[Bug 1844195] Re: beegfs-meta lockup with glibc 2.27 on bionic

Tue Oct 8 12:59:12 UTC 2019

Really curious if this turns out to be a glibc problem or a beegfs-meta
problem, but we were able to hack together something that circumvents
this problem by forcing beegfs-meta to use an older glibc6 (from
xenial).   beegfs-meta is now stable and performing much better!
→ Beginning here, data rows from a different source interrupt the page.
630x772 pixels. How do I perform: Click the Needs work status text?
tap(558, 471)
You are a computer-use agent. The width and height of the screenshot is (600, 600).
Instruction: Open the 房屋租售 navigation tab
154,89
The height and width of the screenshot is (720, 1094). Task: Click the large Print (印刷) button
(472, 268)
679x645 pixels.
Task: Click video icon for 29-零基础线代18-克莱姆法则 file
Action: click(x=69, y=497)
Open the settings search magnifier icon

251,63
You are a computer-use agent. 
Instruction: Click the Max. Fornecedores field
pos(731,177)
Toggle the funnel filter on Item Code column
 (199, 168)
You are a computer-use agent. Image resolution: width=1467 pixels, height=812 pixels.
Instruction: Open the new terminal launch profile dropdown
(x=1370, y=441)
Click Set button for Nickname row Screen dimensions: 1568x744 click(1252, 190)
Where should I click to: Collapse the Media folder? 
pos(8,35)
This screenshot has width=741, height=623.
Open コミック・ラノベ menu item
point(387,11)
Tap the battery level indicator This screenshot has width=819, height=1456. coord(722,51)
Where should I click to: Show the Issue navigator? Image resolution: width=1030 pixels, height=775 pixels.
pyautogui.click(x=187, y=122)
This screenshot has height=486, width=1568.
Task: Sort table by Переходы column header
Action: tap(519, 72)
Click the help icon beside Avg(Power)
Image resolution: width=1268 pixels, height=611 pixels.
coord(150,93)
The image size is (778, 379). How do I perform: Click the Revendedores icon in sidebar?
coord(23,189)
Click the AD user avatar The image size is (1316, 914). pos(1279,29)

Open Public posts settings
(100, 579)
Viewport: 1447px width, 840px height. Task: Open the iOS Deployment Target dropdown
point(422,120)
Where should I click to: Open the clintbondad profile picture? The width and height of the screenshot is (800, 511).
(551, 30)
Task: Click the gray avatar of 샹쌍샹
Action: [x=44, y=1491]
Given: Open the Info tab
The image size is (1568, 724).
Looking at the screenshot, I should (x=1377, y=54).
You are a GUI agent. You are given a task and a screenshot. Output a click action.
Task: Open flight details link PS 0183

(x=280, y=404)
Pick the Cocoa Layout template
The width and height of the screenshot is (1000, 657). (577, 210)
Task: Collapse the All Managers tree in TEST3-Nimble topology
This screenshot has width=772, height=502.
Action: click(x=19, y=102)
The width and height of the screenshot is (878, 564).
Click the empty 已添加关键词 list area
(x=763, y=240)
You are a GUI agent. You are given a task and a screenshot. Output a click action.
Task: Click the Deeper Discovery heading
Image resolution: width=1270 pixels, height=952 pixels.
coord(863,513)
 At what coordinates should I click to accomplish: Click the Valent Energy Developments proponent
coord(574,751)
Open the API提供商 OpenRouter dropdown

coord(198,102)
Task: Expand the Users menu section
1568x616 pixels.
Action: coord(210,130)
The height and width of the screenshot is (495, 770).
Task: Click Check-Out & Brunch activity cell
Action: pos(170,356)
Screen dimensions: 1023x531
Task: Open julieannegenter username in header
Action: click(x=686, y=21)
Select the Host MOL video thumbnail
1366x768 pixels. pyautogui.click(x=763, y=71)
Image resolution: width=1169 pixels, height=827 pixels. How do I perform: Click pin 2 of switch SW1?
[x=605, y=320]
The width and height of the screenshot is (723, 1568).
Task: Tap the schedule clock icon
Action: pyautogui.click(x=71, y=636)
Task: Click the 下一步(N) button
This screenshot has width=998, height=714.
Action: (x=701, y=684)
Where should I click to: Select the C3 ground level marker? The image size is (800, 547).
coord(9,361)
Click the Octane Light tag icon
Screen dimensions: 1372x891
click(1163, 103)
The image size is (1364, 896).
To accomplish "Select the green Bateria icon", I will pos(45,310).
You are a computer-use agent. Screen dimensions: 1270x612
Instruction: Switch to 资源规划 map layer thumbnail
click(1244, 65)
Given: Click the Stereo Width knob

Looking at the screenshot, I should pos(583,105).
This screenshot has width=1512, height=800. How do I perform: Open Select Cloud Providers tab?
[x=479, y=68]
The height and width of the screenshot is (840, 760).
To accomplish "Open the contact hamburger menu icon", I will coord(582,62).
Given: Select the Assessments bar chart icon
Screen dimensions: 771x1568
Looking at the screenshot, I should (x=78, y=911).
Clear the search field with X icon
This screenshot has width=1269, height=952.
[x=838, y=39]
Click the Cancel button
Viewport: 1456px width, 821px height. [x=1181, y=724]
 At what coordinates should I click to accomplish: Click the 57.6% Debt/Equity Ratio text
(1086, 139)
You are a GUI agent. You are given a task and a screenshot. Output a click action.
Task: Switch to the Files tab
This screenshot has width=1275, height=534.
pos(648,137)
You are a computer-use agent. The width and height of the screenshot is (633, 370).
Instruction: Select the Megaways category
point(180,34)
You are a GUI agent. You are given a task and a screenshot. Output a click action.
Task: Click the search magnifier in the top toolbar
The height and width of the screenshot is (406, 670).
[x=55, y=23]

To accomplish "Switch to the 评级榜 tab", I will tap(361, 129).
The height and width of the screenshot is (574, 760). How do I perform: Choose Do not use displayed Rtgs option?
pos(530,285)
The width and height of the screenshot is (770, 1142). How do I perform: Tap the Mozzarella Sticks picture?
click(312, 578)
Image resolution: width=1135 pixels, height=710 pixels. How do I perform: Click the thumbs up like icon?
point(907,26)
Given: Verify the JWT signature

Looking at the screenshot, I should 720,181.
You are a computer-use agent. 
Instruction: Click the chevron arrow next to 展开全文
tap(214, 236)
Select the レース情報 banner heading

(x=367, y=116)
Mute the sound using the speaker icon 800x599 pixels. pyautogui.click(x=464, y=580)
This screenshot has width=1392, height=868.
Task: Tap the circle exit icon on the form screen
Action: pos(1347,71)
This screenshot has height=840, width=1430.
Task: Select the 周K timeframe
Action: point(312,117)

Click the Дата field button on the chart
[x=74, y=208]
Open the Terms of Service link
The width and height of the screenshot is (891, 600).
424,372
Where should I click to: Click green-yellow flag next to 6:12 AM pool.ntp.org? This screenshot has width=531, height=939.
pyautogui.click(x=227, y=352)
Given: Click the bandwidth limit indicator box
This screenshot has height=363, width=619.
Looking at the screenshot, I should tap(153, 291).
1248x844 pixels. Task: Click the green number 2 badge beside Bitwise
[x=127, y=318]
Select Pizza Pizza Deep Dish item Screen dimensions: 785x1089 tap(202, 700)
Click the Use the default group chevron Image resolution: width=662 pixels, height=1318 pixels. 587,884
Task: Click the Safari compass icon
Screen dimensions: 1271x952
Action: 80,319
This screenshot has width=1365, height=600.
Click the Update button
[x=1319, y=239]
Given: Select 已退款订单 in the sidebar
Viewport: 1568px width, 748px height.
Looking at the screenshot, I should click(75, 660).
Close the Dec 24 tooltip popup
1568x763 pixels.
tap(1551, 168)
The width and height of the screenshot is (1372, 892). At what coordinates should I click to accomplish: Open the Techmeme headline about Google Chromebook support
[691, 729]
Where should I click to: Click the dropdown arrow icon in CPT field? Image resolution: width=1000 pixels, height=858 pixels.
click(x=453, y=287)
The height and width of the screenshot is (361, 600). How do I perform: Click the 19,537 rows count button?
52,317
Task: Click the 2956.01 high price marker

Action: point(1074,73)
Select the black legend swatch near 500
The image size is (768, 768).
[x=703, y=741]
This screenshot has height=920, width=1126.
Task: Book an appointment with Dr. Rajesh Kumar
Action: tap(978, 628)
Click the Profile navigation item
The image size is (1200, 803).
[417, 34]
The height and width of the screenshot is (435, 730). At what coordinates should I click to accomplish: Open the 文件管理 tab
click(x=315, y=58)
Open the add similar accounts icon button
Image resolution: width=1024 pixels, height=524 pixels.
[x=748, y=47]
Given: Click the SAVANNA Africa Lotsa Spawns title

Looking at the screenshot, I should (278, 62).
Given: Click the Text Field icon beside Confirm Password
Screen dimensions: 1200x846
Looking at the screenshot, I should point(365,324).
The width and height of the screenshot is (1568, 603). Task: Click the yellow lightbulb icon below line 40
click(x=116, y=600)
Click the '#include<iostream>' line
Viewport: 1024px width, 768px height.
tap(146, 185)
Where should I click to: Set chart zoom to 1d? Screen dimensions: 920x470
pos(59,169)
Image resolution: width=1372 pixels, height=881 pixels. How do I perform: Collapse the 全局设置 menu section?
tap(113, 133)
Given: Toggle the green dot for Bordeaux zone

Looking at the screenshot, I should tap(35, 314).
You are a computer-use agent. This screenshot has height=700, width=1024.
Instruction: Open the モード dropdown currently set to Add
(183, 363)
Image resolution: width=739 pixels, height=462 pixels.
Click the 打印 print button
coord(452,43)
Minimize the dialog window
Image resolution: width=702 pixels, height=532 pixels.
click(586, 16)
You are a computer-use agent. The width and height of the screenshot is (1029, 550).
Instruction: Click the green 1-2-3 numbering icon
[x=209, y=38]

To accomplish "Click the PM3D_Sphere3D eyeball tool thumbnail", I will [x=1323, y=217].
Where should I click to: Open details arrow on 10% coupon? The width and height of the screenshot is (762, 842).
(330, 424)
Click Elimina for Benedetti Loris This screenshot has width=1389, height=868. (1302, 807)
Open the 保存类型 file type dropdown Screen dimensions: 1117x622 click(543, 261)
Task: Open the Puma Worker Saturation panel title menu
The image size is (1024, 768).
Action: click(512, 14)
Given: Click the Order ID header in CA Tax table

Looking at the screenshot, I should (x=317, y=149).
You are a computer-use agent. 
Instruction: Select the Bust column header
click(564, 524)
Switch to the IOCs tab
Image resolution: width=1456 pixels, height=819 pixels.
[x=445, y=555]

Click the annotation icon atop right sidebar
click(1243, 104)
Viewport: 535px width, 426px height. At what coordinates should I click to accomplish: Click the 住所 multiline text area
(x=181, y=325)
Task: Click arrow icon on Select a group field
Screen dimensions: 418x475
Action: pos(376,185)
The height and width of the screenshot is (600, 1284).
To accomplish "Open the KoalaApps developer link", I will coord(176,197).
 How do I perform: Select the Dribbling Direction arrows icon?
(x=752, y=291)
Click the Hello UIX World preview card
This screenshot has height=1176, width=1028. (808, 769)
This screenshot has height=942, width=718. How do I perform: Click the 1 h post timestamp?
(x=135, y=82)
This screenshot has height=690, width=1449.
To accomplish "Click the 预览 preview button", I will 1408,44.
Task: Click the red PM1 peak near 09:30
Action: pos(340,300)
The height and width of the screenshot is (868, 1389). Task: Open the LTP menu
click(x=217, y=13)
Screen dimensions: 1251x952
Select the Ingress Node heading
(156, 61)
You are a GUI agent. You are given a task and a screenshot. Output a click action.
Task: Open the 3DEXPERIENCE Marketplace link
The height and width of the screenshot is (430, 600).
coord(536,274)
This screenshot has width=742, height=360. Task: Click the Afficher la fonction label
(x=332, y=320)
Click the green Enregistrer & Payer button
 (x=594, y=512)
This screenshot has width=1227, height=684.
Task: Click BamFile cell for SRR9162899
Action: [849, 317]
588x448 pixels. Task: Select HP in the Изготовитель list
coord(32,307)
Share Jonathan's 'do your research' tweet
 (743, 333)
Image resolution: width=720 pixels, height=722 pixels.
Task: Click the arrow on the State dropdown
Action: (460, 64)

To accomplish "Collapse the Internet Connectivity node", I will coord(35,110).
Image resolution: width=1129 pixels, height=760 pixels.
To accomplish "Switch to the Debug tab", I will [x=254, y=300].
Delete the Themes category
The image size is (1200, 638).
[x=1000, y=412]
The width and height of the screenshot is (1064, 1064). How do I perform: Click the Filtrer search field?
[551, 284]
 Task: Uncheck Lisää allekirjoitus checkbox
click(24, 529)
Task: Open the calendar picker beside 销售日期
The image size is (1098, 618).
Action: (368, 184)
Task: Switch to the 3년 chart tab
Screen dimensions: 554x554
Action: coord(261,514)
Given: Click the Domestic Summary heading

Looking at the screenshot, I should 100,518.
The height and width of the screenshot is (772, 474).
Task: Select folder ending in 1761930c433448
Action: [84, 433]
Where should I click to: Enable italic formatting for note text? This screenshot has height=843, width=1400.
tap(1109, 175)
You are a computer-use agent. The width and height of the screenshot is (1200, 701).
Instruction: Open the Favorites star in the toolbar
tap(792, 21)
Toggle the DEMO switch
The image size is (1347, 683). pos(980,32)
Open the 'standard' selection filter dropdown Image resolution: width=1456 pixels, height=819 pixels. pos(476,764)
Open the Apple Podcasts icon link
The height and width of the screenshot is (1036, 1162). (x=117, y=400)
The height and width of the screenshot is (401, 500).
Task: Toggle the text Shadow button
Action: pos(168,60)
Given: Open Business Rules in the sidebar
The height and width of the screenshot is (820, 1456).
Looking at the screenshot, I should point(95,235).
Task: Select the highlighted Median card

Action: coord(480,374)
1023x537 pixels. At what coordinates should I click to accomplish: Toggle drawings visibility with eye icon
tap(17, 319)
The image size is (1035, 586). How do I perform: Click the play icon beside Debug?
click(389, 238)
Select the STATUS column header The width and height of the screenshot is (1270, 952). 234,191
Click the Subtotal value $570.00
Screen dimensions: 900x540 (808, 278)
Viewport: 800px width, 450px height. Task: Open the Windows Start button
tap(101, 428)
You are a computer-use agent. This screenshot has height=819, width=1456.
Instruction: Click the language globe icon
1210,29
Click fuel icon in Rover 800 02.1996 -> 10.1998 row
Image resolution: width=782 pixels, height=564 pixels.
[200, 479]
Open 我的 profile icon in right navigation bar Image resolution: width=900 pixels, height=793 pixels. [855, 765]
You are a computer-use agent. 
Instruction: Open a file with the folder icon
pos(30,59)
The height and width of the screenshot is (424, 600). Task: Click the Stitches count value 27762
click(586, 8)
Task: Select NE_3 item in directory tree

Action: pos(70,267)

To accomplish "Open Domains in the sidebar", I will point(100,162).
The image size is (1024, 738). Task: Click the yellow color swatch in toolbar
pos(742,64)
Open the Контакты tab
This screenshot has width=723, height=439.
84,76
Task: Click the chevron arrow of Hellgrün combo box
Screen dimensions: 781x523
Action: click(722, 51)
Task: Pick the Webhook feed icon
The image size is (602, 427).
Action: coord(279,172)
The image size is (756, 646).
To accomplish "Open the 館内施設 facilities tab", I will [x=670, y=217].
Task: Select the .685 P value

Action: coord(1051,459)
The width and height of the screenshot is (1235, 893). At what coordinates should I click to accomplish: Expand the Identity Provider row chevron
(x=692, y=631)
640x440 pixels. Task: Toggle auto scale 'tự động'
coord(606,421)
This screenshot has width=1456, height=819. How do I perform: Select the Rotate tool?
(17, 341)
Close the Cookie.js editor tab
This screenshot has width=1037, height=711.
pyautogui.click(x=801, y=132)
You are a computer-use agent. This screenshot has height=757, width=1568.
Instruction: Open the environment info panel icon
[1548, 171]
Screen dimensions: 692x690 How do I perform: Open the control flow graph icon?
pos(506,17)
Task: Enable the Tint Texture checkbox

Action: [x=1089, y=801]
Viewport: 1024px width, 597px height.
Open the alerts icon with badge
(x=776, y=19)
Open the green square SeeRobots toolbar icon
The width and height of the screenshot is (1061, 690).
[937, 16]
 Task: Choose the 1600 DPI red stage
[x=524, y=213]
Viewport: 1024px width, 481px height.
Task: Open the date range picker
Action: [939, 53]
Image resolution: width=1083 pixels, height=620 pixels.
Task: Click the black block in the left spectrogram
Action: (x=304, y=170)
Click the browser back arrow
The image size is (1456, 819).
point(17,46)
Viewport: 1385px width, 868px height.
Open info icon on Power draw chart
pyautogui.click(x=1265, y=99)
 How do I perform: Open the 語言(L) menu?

There's probably a simpler way to do this, but we did something along
these lines:

1. debootstrap xenial /srv/xenial-chroot
2. chroot into xenial-chroot, add beegfs to apt sources.list, apt install beegfs-meta, exit chroot
3. prepare a systemd pre-exec script "/usr/local/bin/setup-beegfs-meta-chroot.sh":

#!/bin/bash

set -e

cp /etc/beegfs/beegfs-meta.conf /srv/xenial-chroot/etc/beegfs/beegfs-meta.conf
mountpoint -q /srv/xenial-chroot/proc || mount --bind /proc /srv/xenial-chroot/proc
mountpoint -q /srv/xenial-chroot/sys || mount --bind /sys /srv/xenial-chroot/sys
mountpoint -q /srv/xenial-chroot/path/to/metadata || mount --bind /path/to/metadata /srv/xenial-chroot/path/to/metadata

4.  copy /lib/systemd/system/beegfs-meta.service to /etc/systemd/system
/beegfs-meta.service, adding the following to the [service] section:

RootDirectory=/srv/xenial-chroot
ExecStartPre=/usr/local/bin/setup-beegfs-meta-chroot.sh
RootDirectoryStartOnly=yes

5.  daemon-reload systemd and restart beeegfs-meta

-- 
You received this bug notification because you are a member of Ubuntu
Foundations Bugs, which is subscribed to glibc in Ubuntu.
https://bugs.launchpad.net/bugs/1844195

Title:
  beegfs-meta lockup with glibc 2.27 on bionic

Status in glibc package in Ubuntu:
  Confirmed

Bug description:
  Bug report: Lock up of beegfs-meta with glibc 2.27

  Affected system:

  Release: Ubuntu 18.04.3 bionic
  Kernel: 4.15.0-62-generic
  libc6: 2.27-3ubuntu1
  beegfs: 7.1.3

  We have discovered an issue we believe to be a bug in the version of glibc in
  Ubuntu 18.04 that causes a beegfs-meta service to lock up and become
  unresponsive. (https://www.beegfs.io/)

  The issue has also been observed in three other installations, all running
  Ubuntu 18.04 and does not occur on Ubuntu 16.04 or RHEL/CentOS 6 or 7.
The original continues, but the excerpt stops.